I need your data, your code, and your DOI

I love open science. Since you are reading a scientific blog, I believe it is likely that you also support many of open science ideas. Indeed, easy access to publications, code, and research data makes research easier to reuse, while also ensuring transparency of the process and better quality control. Unfortunately the academic community is extremely conservative and it just takes forever for new standards to become commonplace.

The push for change in scientific practice comes from many directions.

  • Many funding agencies now require that all publications funded by them are publicly accessible. The upcoming Plan S would go further and only allow open access publications for all public funded research.
  • Frequently when submitting a grant proposal these days one also must include a data management plan [1].
  • The glossy journals in our field tighten their data publication requirements (see Nature and Science).
  • At the same time there are multiple grassroots initiatives for setting up open access community-run journals: SciPost [2] and Quantum.

Also as individual researchers we can do a lot. For example, our group routinely publishes the source code and data for our projects. Recently Gary Steele and I proposed to our department that every group pledges to publish at least the processed data with every single publication. This is miles away from the long-term vision of publishing FAIR data, but it is a step in the right direction that does not cost too much effort and that we can do right now. We were extremely pleased when our colleagues agreed with our reasoning and accepted the proposal.

The policy changes and initiatives help improve the practice, but policy changes are slow and grassroots initiatives require extra work and might require convincing skeptically minded colleagues. Interestingly I realized that there is another way to promote open science, which doesn't have any of those drawbacks. Instead it is awesome from all points of view:

  • It does not require any effort on your side.
  • It has an immediate effect.
  • It helps researchers to do better what they are doing anyway.

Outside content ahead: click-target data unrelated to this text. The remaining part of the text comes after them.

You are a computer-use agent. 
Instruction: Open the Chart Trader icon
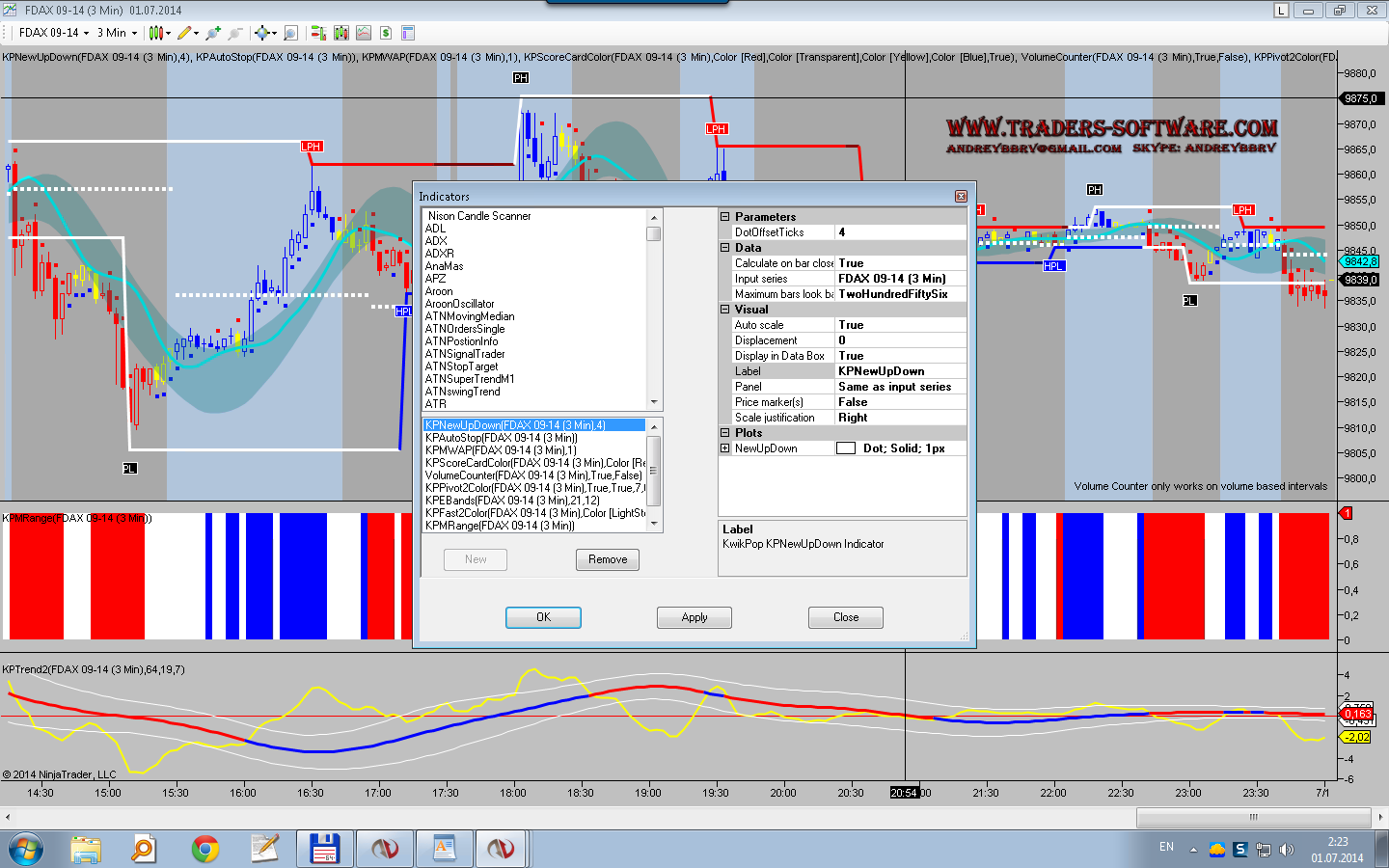[318, 33]
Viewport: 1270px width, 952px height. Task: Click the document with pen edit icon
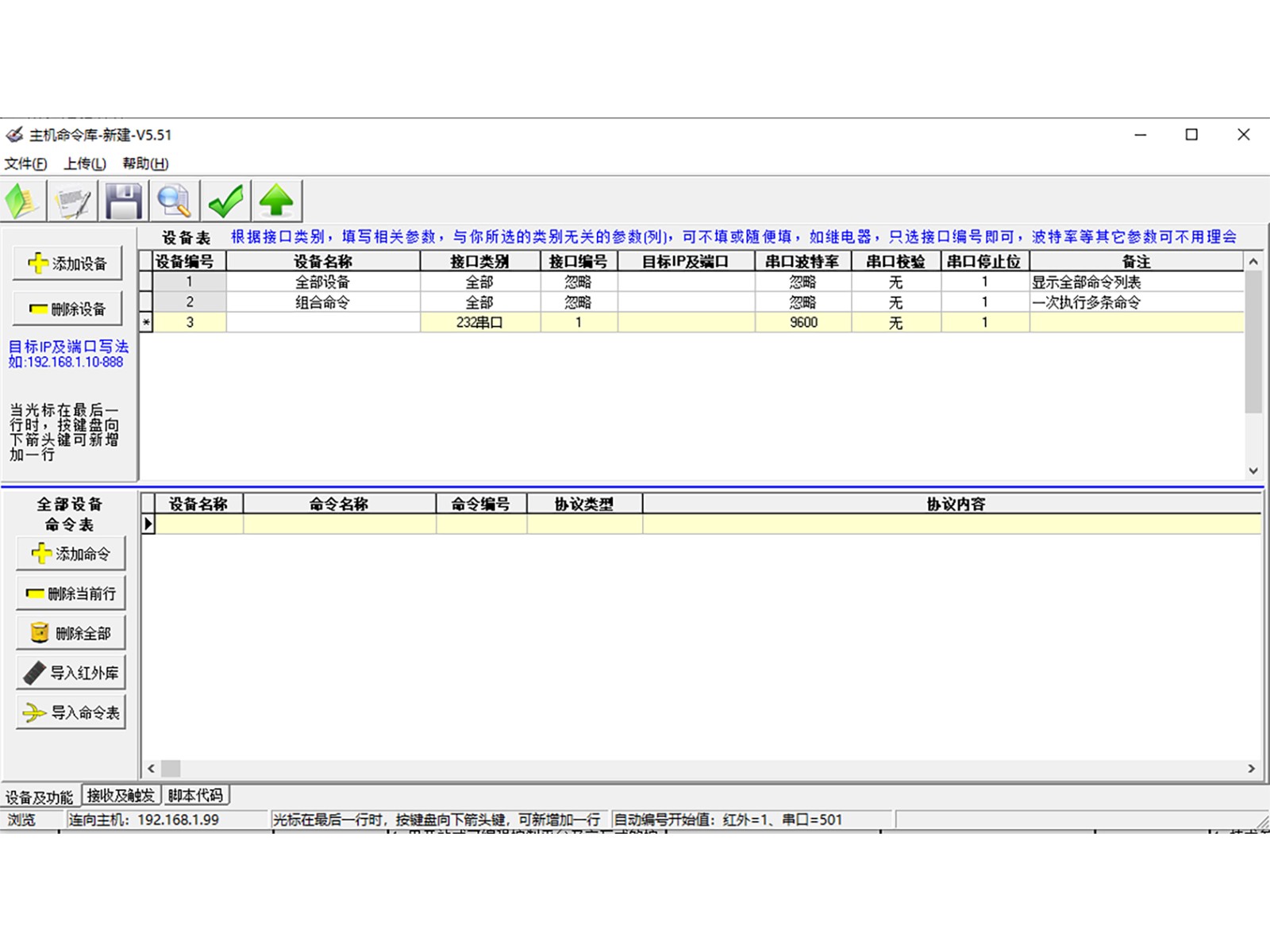click(73, 201)
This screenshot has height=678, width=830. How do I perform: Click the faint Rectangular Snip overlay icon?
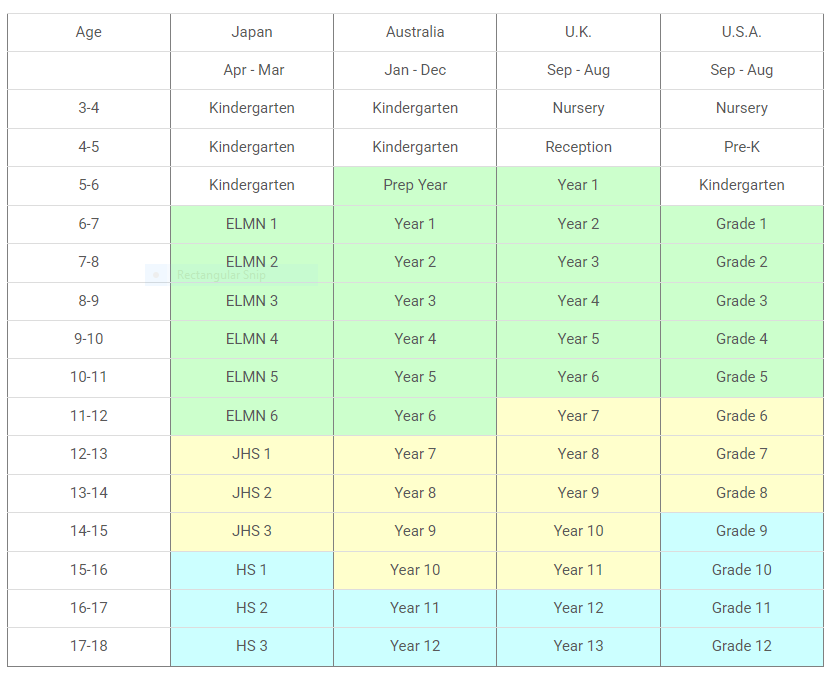tap(156, 275)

Almost too good to be true, isn't it? I am talking about one situation where every researcher is in a position of power: reviewing papers. The job of a reviewer is to ensure that the paper is correct, and that it meets a quality standard. As soon as the manuscript is even a bit complex, one cannot assert its correctness without examining the data and the code that are used in it. Likewise, if the data and the code comprise a significant part of the research output, the manuscript quality is directly improved if the code and the data is published as well.

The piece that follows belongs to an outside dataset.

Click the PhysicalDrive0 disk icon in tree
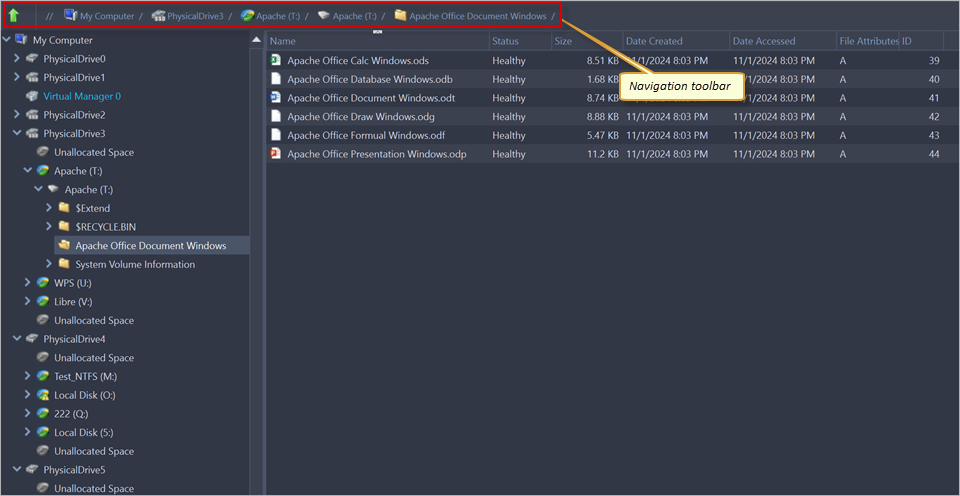Screen dimensions: 960x496 (33, 59)
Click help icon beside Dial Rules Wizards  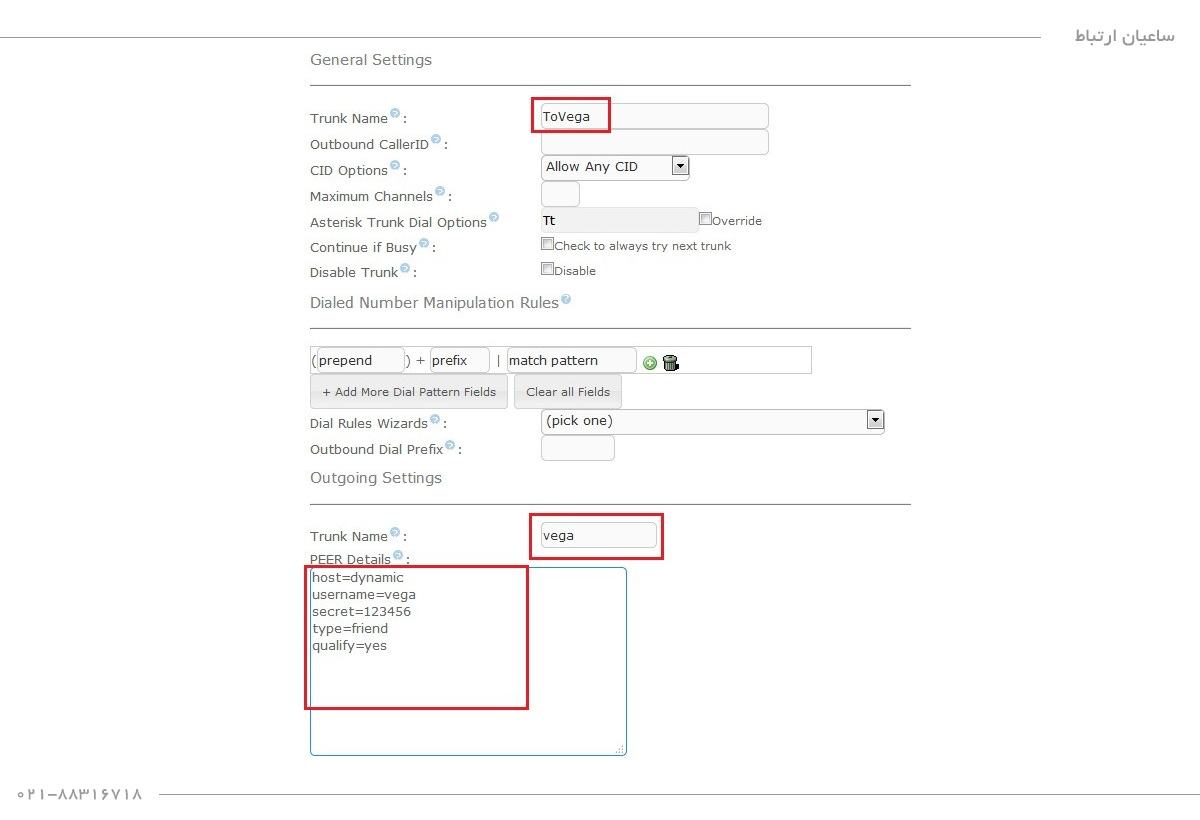pyautogui.click(x=435, y=420)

Therefore I have decided that a part of my job as a reviewer is to to ensure that the code and the data is available for review as soon as it is sufficiently nontrivial. I have requested the code and the data on several occasions, following this request with a suggestion to also publish the code and the data.

I was pleasantly surprised with the outcome. Firstly, nobody wants to argue against a reasonable request by a referee. Secondly, often the authors are happy to share their work results and do a really decent job. Finally, on more than one occasion already requesting the data was enough for the authors to find a minor error in their manuscript and fix it. In the current system where publishing this supplementary information does not bring any benefit, the authors are seldom motivated to make their code understandable and data accessible. Once a review requests the data and the code, the situation changes: now whether the paper gets published also depends on the result of this additional evaluation.

So from now on, whenever I review a manuscript, in addition to any other topics relevant to the review, I am going to write the following [3]:

The obtained data as well as the code used in its generation and analysis constitute a significant part of the research output. Therefore in order to establish its correctness I request that the authors submit both for review. Additionally, for the readers to be able to perform the same validation I request that the authors upload the data and the code to an established data repository (e.g. Zenodo/figshare/datadryad) or as supplementary material for this submission.

I hope you join me and do the same [4].

[1] One has to note that the data management plans are mostly overlooked during the review.
[2] Full disclosure: I'm a member of SciPost editorial college.
[3] Obviously, I'll adjust this bit if the paper doesn't have code or data to speak of.
[4] Consider that bit of text public domain and use it as you see fit.